__To do__
Copy the data below verbatim, from the line containing "The image size is (600, 600)." through the line containing "I want to click on legend-label: 85, so", inclusive.

*** Data records

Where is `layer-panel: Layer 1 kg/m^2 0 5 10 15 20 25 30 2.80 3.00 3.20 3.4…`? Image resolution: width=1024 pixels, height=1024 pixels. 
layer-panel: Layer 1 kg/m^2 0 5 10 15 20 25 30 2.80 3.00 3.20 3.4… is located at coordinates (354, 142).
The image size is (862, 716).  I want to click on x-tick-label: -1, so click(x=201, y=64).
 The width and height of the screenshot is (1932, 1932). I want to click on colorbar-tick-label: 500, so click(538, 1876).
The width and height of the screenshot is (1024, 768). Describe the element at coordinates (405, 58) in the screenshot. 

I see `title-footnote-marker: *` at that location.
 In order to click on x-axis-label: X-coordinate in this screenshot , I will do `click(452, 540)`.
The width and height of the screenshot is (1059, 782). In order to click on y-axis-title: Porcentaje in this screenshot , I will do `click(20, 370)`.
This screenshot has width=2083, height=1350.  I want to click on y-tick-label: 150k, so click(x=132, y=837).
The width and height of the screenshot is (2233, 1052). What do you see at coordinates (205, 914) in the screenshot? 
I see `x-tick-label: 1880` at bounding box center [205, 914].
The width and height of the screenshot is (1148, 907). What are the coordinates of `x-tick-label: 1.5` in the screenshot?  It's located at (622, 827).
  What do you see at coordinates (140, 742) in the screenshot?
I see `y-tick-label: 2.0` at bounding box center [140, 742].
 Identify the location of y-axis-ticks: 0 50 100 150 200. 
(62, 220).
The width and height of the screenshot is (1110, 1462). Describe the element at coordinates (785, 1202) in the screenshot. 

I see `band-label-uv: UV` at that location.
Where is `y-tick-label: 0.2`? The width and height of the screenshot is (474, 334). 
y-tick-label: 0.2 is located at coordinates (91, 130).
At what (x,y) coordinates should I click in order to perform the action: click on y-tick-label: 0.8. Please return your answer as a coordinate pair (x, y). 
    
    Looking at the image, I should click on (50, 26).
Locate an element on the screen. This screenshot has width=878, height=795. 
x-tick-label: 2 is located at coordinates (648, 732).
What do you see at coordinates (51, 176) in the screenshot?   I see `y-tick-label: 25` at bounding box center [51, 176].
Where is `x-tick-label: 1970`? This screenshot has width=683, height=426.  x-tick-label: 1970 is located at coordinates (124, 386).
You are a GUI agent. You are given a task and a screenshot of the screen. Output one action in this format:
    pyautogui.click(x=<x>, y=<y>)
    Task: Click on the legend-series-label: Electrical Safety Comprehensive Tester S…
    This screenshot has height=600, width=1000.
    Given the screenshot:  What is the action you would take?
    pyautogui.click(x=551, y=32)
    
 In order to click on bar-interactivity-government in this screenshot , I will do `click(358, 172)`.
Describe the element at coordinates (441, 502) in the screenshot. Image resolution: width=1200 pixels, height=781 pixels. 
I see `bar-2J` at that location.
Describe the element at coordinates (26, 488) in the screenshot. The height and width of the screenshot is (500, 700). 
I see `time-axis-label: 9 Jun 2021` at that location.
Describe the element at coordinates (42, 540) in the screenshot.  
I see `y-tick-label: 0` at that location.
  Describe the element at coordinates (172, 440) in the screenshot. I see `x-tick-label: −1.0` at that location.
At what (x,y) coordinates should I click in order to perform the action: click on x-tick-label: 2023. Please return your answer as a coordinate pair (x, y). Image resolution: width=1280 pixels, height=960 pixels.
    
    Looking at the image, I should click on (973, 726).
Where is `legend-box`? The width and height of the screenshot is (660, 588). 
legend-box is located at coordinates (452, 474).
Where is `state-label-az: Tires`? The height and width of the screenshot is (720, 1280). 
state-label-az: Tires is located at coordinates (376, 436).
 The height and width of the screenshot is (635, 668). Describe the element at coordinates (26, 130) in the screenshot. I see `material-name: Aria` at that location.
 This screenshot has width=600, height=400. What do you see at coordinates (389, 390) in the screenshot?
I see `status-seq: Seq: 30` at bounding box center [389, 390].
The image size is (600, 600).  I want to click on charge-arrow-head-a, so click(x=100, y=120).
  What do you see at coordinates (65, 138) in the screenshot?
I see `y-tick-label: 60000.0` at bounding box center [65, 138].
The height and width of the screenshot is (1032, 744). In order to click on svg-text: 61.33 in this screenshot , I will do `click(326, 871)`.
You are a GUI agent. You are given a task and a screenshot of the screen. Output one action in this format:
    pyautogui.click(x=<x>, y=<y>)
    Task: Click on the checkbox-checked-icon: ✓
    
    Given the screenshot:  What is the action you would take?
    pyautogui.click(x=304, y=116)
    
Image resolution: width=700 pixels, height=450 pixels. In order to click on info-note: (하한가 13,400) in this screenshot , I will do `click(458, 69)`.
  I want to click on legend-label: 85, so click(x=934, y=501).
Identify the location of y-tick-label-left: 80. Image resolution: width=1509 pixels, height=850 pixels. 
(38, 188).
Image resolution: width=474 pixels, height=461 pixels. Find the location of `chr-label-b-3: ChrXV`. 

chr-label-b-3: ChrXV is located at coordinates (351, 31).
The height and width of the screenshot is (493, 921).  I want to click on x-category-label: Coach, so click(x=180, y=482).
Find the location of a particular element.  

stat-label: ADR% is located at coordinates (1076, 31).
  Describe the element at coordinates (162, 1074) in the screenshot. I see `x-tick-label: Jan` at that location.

******

__Response for this exercise__
The image size is (600, 600).  I want to click on charge-arrow-head-a, so click(x=100, y=120).
  What do you see at coordinates (65, 138) in the screenshot?
I see `y-tick-label: 60000.0` at bounding box center [65, 138].
The height and width of the screenshot is (1032, 744). In order to click on svg-text: 61.33 in this screenshot , I will do `click(326, 871)`.
You are a GUI agent. You are given a task and a screenshot of the screen. Output one action in this format:
    pyautogui.click(x=<x>, y=<y>)
    Task: Click on the checkbox-checked-icon: ✓
    
    Given the screenshot:  What is the action you would take?
    pyautogui.click(x=304, y=116)
    
Image resolution: width=700 pixels, height=450 pixels. In order to click on info-note: (하한가 13,400) in this screenshot , I will do `click(458, 69)`.
  I want to click on legend-label: 85, so click(x=934, y=501).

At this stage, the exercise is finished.